I don't ever want to see anyone off this tour waiting in line thereThe tour guide / bus driver was quite insistent on this as we pulled around the corner to the Fisherman's Wharf cable car terminus.
That is a three hour wait. If you walk up one block, 25 minute wait.Jacky, a great tour guide informed us that every third car is sent out from the terminus half empty so as to pick up people at other stops along the line. We used this knowledge to get the cable car back at the end of the day to Union Square and then a short walk along Geary Street back to our hotel. We were grateful to have had the benefit of Jacky's knowledge then when we were tired and just wanted to get back.
Jacky, an African American in his late 60s, drove us on the Golden Gate Bridge tour in his single decker open top bus. He stopped at places that he told us he shouldn't, once we were safely out of sight of the tour company's offices, to let us take pictures as well as telling us about the part of San Francisco we drove through that day. He also informed us that there are around 3,600 restaurants in the city which meant that you could have breakfast, lunch and dinner in a different restaurant for three years without having to go back to the same one. Food for thought.
On our way to the Golden Gate Bridge we also heard about Doggy Day Care and how a dog walker for the rich could earn $80-90,000 per year; how to get multiple free chocolates from the Ghirardelli chocolate company in Ghirardelli Square by going in and out of the various doors, at each door you would be handed a complimentary chocolate; how barrels of red wine were rolled down the hill to the city to help put out fires following the 1906 earthquake, and many other snippets of information.
The Golden Gate Bridge is not a surprise. Everyone has seen pictures of it many times so that it is at once familiar. You take your own pictures of it. The only new thing is driving over it. To say that you have gone over the bridge that everyone knows. On the far shore after a short way is the pretty coastal town of Sausalito, which according to Jacky goes to sleep once the last tour bus leaves in the evening. We considered getting off and wandering around a bit but in the end stayed on the bus to drive back over the Golden Gate and around the Presidio back to Fisherman's Wharf.

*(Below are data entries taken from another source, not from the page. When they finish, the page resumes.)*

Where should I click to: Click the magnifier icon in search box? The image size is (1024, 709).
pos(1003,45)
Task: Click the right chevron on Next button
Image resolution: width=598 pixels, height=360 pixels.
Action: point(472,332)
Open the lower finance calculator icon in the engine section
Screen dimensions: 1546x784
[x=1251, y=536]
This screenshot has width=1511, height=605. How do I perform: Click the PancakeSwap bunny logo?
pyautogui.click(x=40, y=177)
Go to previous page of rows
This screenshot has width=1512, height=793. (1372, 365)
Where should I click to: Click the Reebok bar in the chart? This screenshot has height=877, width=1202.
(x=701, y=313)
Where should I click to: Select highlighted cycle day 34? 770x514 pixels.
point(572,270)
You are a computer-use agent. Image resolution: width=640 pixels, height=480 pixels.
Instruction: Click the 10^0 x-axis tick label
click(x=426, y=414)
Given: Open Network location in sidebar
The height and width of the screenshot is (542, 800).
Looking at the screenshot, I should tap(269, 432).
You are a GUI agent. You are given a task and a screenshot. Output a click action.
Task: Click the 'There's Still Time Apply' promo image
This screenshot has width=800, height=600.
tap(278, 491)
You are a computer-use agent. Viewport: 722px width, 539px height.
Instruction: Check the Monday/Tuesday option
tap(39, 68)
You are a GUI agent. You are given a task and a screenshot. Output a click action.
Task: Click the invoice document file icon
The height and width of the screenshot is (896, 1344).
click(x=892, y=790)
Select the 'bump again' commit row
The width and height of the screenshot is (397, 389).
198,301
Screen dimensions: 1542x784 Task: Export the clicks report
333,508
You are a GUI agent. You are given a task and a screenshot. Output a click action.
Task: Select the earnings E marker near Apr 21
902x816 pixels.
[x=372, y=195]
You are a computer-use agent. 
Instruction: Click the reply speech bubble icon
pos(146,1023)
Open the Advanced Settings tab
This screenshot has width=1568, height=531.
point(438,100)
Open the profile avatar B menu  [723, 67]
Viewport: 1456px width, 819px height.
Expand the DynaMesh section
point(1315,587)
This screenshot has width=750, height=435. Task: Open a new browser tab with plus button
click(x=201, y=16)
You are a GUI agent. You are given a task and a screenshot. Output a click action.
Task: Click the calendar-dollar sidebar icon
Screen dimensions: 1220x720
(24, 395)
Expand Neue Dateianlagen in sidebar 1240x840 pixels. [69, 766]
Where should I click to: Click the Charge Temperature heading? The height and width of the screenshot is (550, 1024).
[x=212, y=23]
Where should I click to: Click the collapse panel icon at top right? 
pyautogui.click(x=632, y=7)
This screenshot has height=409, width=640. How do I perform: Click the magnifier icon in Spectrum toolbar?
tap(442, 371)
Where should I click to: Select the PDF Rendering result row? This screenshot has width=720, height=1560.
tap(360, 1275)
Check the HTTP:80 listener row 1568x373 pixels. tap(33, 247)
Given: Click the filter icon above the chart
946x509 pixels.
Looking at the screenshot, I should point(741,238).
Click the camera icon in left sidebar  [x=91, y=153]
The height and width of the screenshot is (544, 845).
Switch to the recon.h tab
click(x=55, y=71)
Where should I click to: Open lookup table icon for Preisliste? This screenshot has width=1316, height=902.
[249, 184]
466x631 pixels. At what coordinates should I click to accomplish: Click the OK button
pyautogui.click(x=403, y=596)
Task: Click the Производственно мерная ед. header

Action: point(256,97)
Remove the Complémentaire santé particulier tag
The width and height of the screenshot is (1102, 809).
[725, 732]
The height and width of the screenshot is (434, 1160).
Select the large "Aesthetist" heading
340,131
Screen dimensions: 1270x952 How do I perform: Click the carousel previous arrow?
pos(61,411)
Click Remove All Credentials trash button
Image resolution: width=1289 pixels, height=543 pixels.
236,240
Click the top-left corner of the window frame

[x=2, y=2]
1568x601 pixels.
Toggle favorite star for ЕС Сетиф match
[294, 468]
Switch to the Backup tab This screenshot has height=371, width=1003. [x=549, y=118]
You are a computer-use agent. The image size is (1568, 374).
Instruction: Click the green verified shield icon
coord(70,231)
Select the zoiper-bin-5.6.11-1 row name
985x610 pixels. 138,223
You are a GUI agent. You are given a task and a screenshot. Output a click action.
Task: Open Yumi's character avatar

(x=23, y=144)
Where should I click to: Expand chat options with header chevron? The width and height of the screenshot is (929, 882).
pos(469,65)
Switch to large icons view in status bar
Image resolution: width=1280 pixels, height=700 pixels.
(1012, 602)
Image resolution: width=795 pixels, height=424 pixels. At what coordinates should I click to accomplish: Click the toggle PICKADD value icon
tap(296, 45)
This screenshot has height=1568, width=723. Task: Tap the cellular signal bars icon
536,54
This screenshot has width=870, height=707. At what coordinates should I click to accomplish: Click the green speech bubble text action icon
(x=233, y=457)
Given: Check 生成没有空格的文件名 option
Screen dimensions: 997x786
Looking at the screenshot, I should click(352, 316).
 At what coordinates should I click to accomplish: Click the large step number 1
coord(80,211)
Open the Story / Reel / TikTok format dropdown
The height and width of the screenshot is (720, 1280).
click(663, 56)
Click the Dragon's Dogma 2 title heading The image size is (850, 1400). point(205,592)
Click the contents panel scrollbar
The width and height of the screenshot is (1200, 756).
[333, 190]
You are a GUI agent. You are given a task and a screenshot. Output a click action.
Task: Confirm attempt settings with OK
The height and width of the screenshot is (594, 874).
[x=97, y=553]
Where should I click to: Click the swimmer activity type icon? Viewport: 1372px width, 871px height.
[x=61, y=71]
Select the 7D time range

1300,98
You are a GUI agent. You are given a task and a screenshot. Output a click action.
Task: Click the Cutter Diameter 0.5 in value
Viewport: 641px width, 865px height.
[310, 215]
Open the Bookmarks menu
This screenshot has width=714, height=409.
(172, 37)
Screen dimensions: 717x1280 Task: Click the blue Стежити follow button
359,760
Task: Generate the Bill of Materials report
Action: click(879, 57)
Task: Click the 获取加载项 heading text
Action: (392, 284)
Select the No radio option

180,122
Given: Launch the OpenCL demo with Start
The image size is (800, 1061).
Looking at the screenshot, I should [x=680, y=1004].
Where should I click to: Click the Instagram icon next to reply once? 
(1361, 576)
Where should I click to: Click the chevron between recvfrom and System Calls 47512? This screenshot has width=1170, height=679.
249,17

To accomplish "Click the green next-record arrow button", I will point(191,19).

We ended our last day in the city there and had a meal in Boudin's bakery, sampling their excellent sour dough bread. The store below the restaurant sold many different bread products as well as other local delicacies, although I'm not sure that $90 for a loaf in the shape of a turtle is a worthwhile investment given it's construction material and attendant lifespan.
Back in the Hotel California for a final night and in the hotel's free Wi Fi zone we discovered that although the Tioga Road was still closed, the conditions in Yosemite Valley were clear. So we decided to stick with our plans to drive to Merced tomorrow.